熊本の水は大丈夫か?

今、地下水の汚染が進んでいる!

 

 ハイテク産業も大量の水を使用します。LSIなどのマイクロチップは細かい中に多量の情報を記憶処理します。よって、ごく小さなチリや不純物でも、命取りとなります。超クリーンルームと言われる工場の中で、何度も何度も薬品(トリクロロエチレン等)や純水(不純物を除去した水)で洗浄されます。熊本にはIC・LSI関連の工場が多く、ICランドなどとも形容されています。ここで使われている膨大な量の薬品や水の処理は大丈夫なのでしょうか。

 更に、ゴルフ場などの除草剤の問題があります。我が熊本にも至るところに、森林がはぎ取られ、芝生でおおわれたゴルフ場ができています。芝生の雑草を除去するために、様々な薬品が使われているようです。

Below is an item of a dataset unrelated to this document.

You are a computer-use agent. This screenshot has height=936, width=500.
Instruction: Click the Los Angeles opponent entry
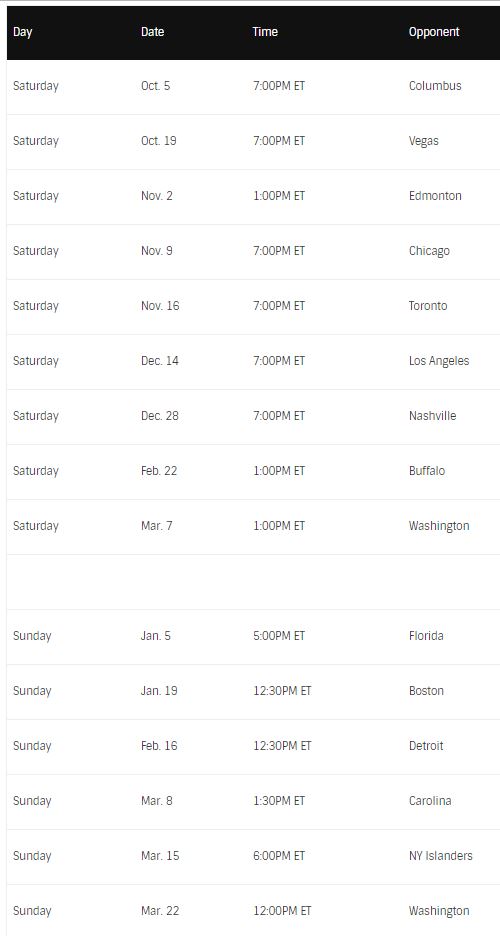pyautogui.click(x=439, y=361)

 また、最近増えているのが、産業廃棄物処理場の問題です。ゴミの不法投棄を含め、ダイオキシンやPCB・鉛・ヒ素などをはじめとする多種多様な重金属・有機塩素系化合物等による汚染問題も深刻なものとなっています。


 
地下水汚染依然続く・環境庁測定 7年度、9物質が基準超過!
 環境庁は11月28日、平成7年度の地下水質測定結果を発表した。地域の全体的な地下水質の状況把握を目的とした概況調査(対象自治体1501、井戸数4357)では鉛、ヒ素、総水銀、四塩化炭素、1・1-ジクロロエチレン、シス-1・2-ジクロロエチレン、1・1・1-トリクロロエタン、トリクロロエチレン、テトラクロロエチレンの9物質で評価基準を超える井戸がみられたほか、依然として地下水汚染が継続している状況がみられた。 このうち、超過率が高いものは、ヒ素1.8%,テトラクロロエチレン0.6%、トリクロロエチレン0.4%、シス-1・2-ジクロロエチレン0.2%など。(日本水道新聞1996年12月9日版より)
 
 
アシやタイワンナギなど水生植物は、
水の浄化に役立ちます。
ややもすれば邪魔物扱いされる植物ですが、
川や湖のためになっているんです!
下江津湖にて
 

 ハイテク産業もゴルフ場も廃棄物処理場も、進出の際は100%の安全を唱えていますが、それが裏切られた実例は至るところにあります。現実に、「熊本市内M電気の工場内の地下水から、発ガン性のあるトリクロロエチレンが、最高で基準値の9倍にあたる1リットルあたり0.28グラムが検出!(2001年2月16日朝日新聞より)」などの報道もあります。更には,私たちの生活排水や牧場・農場からの水質汚染もあると聞きます。
 特に汚染が山間部の地下水に至った場合、その影響が現れるのは、数十年から数百年後だと言われています。今、大丈夫だからと言っても安心はできません。

 現在、美味しい水を飲めるのは郷土の先人たちのお陰です。その水を次世代に引き継ぐことが、私たちの世代の義務であり、責任ではないでしょうか。知らぬでは済まされないことです! しっかりと見つめていきたいものです。

 
 くまもとの おいしい水を いつまでも
 健軍自衛隊通りの桜並木に紹介されていた(2009/03/25)健軍小学校の生徒さんの標語にありました。県民みんなの願いです。
 

 
 右の図は阿蘇を水源として熊本市を通り、有明海にそそいでいる白川流域における水の循環を大まかに表したものです。数値データも大まかなものです。

 阿蘇に降った雨は、そのまま白川に流れ出るもの、一旦地下水となって熊本平野で湧き出すものも。農・工業等の産業用水として、更には毎日の生活用水として、利用されたものもまた白川に。白川は有明海にそそいでいます。

 もし、今後汚染された水が次々と有明海に流れ込んでいくとしたら、有明海は?
 有明海だけではありません。世界中の海が汚れてしまったら、私たちが食べる魚はどうなるのでしょう。もちろん、海よりも先に川や山、田畑が汚染されてしまうことになります。